The Daily San Francisco

San Francisco news, every day

News

How San Francisco's Digital Archives Ended Up Drowning in Duplicate Images — and What It's Costing the City

Years of siloed city departments, rushed digitization projects, and vendor contracts with no deduplication standards have left San Francisco's public image databases bloated, redundant, and expensive to maintain.

By San Francisco News Desk · Published 4 July 2026, 12:06 pm

3 min read

How San Francisco's Digital Archives Ended Up Drowning in Duplicate Images — and What It's Costing the City
Photo: Photo by Ayman Bardi on Pexels

San Francisco's municipal digital infrastructure has a clutter problem. Across at least a dozen city departments — from the Planning Department on Kearny Street to the Department of Public Works and the Office of Economic and Workforce Development — public-facing image databases contain tens of thousands of duplicate files, the product of more than a decade of uncoordinated digitization efforts and contracts awarded without common technical standards. The city's Department of Technology has been quietly working since early 2025 to quantify the scope of the problem, and what it found wasn't pretty.

The duplication issue isn't merely aesthetic. Storage costs money. Redundant image libraries slow down permit portals, neighborhood planning tools, and public-records request systems that San Franciscans use every day. The Planning Department's online map portal — which residents in neighborhoods from the Sunset to Bayview use to check development proposals — has faced recurring load issues tied partly to unoptimized media libraries, according to city technology documentation reviewed as part of the Department of Technology's 2025 infrastructure audit.

How San Francisco Got Here

The roots of the problem go back to 2012 and 2013, when several departments raced to digitize physical records under pressure from then-Mayor Edwin Lee's open-data initiative. Each department hired its own vendors. The Planning Department went with one content management system. The Recreation and Park Department, which manages more than 220 parks including Golden Gate Park and Dolores Park, used another. The San Francisco Public Library digitized its photo archive using a third platform. None of these systems talked to each other, and none required deduplication as a contract deliverable.
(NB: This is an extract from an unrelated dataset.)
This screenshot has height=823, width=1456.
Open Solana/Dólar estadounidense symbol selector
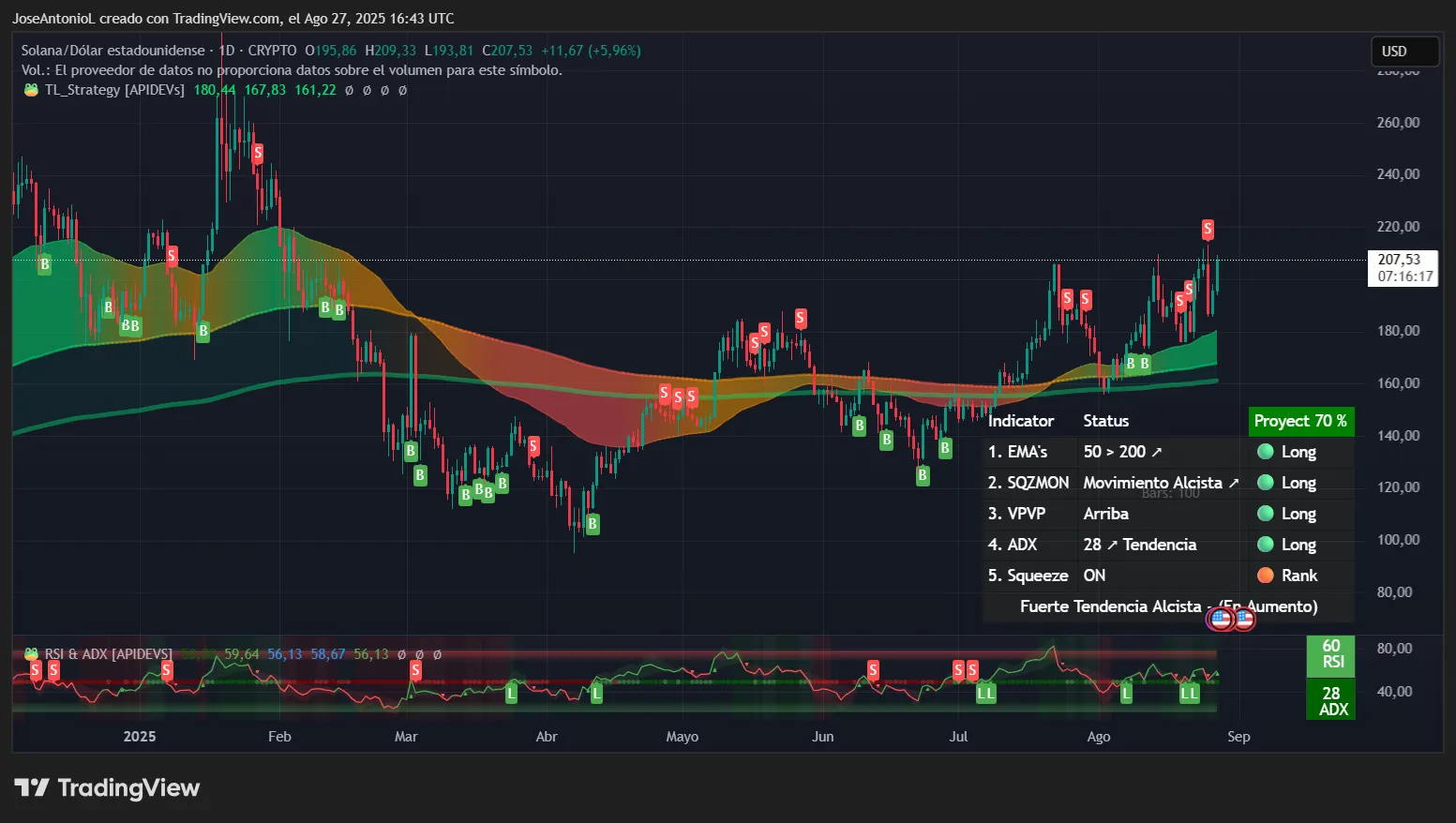coord(113,51)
By 2019, the city's centralized Digital Services team — housed within the Department of Technology at 1 South Van Ness Avenue — had identified cross-departmental duplication as a problem worth addressing. A pilot cleanup of the San Francisco Municipal Transportation Agency's internal media library that year found that roughly 34 percent of stored image files were duplicates or near-duplicates, according to a summary of that pilot included in the Department of Technology's fiscal year 2020 annual report. The SFMTA alone was paying storage and licensing fees on thousands of redundant files.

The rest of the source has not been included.